Improvement of Coastal Sandy Soil Using Calcite Precipitation Method for Liquefaction Mitigation

Abstract

Liquefaction is a significant geotechnical hazard in earthquake-prone coastal areas, occurring when saturated sandy soils lose their strength due to seismic shaking. This study investigates the liquefaction potential at Pelabuhan Ratu Beach and evaluates a soil improvement technique using the Soybean Crude Urease Calcite Precipitation (SCU-CP) method, modified with powdered skim milk to enhance treatment effectiveness. Field investigations included the cone penetration test (CPT). In contrast, laboratory tests comprised soil property analysis, precipitation ratio measurement, hydrolysis rate evaluation to determine the optimum soybean extract concentration, and direct shear tests on untreated and treated soil specimens. Liquefaction analysis was based on CPT-derived cyclic stress ratio (CSR) and cyclic resistance ratio (CRR) values.

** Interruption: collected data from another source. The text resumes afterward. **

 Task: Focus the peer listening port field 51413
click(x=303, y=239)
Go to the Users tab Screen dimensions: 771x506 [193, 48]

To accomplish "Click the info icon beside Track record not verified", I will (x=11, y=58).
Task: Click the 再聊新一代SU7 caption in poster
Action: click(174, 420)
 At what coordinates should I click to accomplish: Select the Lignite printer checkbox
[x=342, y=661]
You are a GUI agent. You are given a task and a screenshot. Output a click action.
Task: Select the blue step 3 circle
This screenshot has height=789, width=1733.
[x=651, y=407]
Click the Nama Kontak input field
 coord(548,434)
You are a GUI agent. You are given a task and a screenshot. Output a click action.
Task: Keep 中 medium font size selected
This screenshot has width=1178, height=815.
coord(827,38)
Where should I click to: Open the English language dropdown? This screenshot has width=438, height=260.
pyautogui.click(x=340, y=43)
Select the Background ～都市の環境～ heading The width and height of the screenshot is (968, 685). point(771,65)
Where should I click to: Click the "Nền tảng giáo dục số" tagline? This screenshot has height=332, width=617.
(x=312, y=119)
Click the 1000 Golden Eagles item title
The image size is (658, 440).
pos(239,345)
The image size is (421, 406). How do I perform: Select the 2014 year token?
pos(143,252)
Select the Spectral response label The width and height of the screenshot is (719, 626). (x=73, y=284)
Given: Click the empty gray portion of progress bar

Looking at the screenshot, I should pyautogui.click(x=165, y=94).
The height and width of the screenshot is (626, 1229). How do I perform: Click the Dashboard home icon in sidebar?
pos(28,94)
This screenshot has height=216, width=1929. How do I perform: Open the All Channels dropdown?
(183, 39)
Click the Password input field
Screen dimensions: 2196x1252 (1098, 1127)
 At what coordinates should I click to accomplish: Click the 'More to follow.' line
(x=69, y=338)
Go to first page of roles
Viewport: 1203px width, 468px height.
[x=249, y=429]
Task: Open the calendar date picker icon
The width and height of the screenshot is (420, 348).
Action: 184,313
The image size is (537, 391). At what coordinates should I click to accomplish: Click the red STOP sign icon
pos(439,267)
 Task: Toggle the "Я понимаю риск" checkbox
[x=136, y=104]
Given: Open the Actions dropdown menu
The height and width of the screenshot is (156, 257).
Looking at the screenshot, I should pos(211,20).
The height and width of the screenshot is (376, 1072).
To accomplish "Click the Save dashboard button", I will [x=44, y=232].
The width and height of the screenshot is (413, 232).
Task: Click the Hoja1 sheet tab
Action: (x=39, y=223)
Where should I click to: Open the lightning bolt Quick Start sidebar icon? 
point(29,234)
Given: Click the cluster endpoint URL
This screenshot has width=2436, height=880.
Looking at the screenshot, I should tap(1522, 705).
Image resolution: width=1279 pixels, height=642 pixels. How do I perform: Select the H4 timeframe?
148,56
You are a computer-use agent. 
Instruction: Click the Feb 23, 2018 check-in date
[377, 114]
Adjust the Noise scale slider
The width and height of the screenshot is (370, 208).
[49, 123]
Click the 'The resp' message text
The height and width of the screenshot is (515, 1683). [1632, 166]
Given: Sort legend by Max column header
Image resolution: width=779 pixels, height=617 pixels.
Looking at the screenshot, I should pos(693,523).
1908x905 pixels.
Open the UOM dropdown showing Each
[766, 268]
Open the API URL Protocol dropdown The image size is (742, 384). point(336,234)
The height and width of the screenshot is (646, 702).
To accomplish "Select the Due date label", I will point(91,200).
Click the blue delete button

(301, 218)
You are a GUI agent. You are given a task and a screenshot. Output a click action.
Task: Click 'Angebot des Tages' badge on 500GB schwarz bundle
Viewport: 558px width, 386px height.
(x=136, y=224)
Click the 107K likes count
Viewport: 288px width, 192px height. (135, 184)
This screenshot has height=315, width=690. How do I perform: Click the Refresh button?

Results showed that at location S-1, shallow layers had a very high liquefaction potential, while at S-2, the 0–6.8 m depth also exhibited a very high potential. Soybean extract concentrations ranging from 20 to 100 g/L were tested, and 80 g/L was identified as the optimum value based on precipitation performance. This optimum concentration was then applied to coastal sandy soils, followed by the addition of powdered skim milk at 4–6 g/L. Calcite precipitation treatment at the optimum soybean concentration increased cohesion to 21.41 kPa, while adding powdered skim milk further enhanced cohesion by 27%, reaching 27.2 kPa. Internal friction angles exceeded 15°, and estimated UCS values reached 54.4 kPa. The combination of SCU-CP and powdered skim milk effectively improved the stability of coastal sandy soils, offering a promising soil improvement alternative for liquefaction mitigation.